**DATA RECORDS:**
------------------------------------------------

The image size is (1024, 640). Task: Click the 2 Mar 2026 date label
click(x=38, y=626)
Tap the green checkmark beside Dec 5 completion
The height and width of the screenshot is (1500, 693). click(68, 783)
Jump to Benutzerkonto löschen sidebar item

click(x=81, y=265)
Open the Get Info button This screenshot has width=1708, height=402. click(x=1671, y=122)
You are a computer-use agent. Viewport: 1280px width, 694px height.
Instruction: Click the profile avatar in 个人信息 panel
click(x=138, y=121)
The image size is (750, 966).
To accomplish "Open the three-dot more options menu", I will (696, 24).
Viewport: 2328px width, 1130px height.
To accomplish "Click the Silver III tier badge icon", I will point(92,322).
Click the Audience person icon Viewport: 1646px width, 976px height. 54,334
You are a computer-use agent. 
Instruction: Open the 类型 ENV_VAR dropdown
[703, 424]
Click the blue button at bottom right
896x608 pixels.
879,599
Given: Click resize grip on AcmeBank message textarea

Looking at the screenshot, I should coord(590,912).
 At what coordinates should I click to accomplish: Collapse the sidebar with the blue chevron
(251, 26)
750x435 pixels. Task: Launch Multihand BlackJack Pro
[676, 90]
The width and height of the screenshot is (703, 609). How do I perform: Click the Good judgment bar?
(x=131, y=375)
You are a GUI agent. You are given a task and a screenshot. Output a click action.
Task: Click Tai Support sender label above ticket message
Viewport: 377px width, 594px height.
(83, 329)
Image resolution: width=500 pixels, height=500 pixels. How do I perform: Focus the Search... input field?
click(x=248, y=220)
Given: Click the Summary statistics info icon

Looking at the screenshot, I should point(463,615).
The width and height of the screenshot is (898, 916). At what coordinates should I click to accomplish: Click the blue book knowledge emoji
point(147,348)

------------------------------------------------

**PROBLEM TO WORK ON:** Exactly as written above, copy out all the records.

**RESPONSE TO THIS EXERCISE:**
The image size is (1024, 640). Task: Click the 2 Mar 2026 date label
click(x=38, y=626)
Tap the green checkmark beside Dec 5 completion
The height and width of the screenshot is (1500, 693). click(68, 783)
Jump to Benutzerkonto löschen sidebar item

click(x=81, y=265)
Open the Get Info button This screenshot has width=1708, height=402. click(x=1671, y=122)
You are a computer-use agent. Viewport: 1280px width, 694px height.
Instruction: Click the profile avatar in 个人信息 panel
click(x=138, y=121)
The image size is (750, 966).
To accomplish "Open the three-dot more options menu", I will (696, 24).
Viewport: 2328px width, 1130px height.
To accomplish "Click the Silver III tier badge icon", I will point(92,322).
Click the Audience person icon Viewport: 1646px width, 976px height. 54,334
You are a computer-use agent. 
Instruction: Open the 类型 ENV_VAR dropdown
[703, 424]
Click the blue button at bottom right
896x608 pixels.
879,599
Given: Click resize grip on AcmeBank message textarea

Looking at the screenshot, I should coord(590,912).
 At what coordinates should I click to accomplish: Collapse the sidebar with the blue chevron
(251, 26)
750x435 pixels. Task: Launch Multihand BlackJack Pro
[676, 90]
The width and height of the screenshot is (703, 609). How do I perform: Click the Good judgment bar?
(x=131, y=375)
You are a GUI agent. You are given a task and a screenshot. Output a click action.
Task: Click Tai Support sender label above ticket message
Viewport: 377px width, 594px height.
(83, 329)
Image resolution: width=500 pixels, height=500 pixels. How do I perform: Focus the Search... input field?
click(x=248, y=220)
Given: Click the Summary statistics info icon

Looking at the screenshot, I should point(463,615).
The width and height of the screenshot is (898, 916). At what coordinates should I click to accomplish: Click the blue book knowledge emoji
point(147,348)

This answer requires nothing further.